Task to carry out: Beginning with the line where "You are a computer-use" appears, set down each line exactly until the records below end, and omit the pictures.

** Opening Supplied records block **

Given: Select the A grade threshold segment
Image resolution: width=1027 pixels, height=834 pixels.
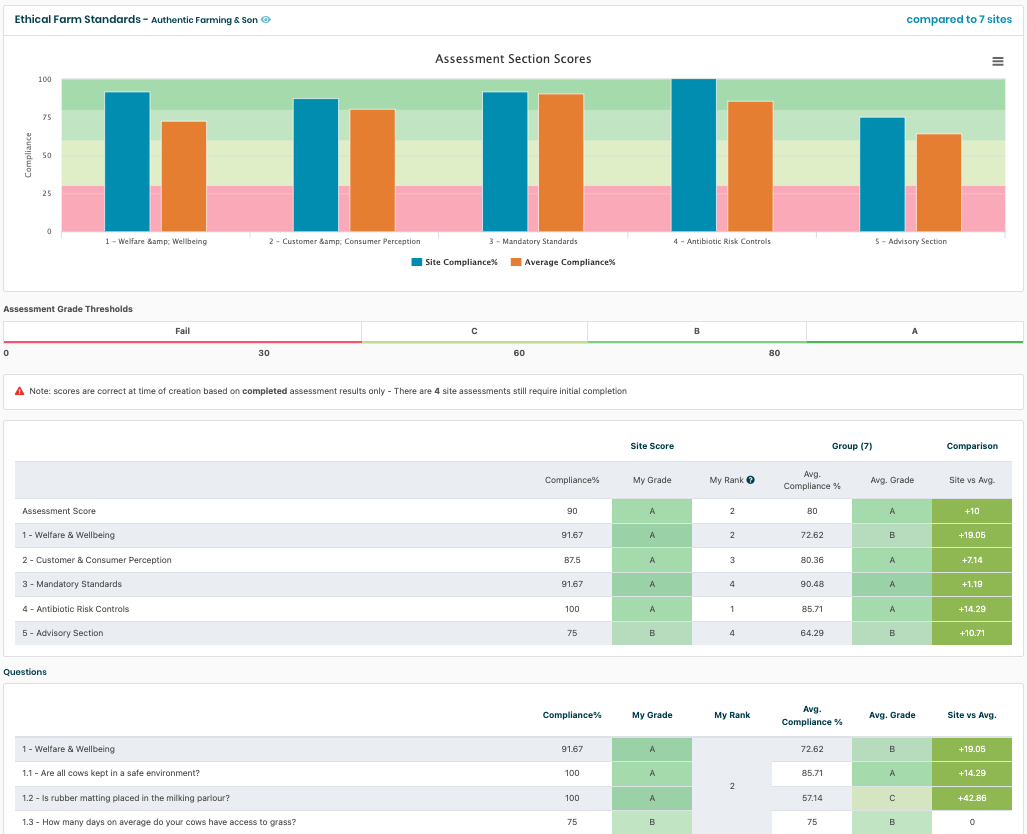Looking at the screenshot, I should pyautogui.click(x=914, y=331).
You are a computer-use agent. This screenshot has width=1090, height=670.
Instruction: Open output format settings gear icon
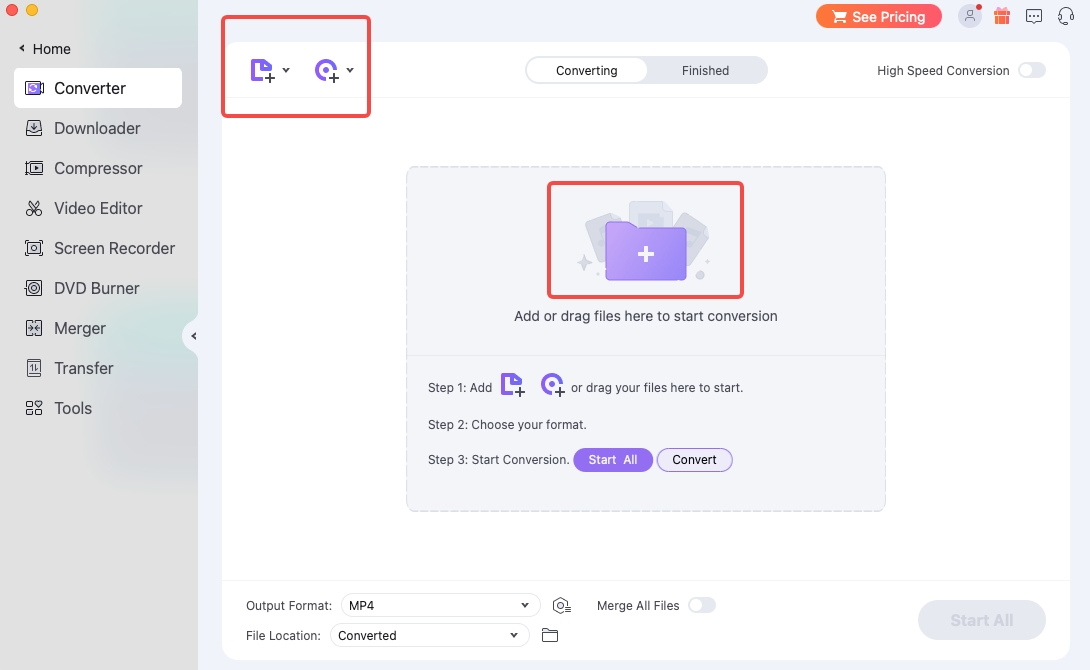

** Closing Supplied records block **

Answer box:
You are a computer-use agent. This screenshot has width=1090, height=670.
Instruction: Open output format settings gear icon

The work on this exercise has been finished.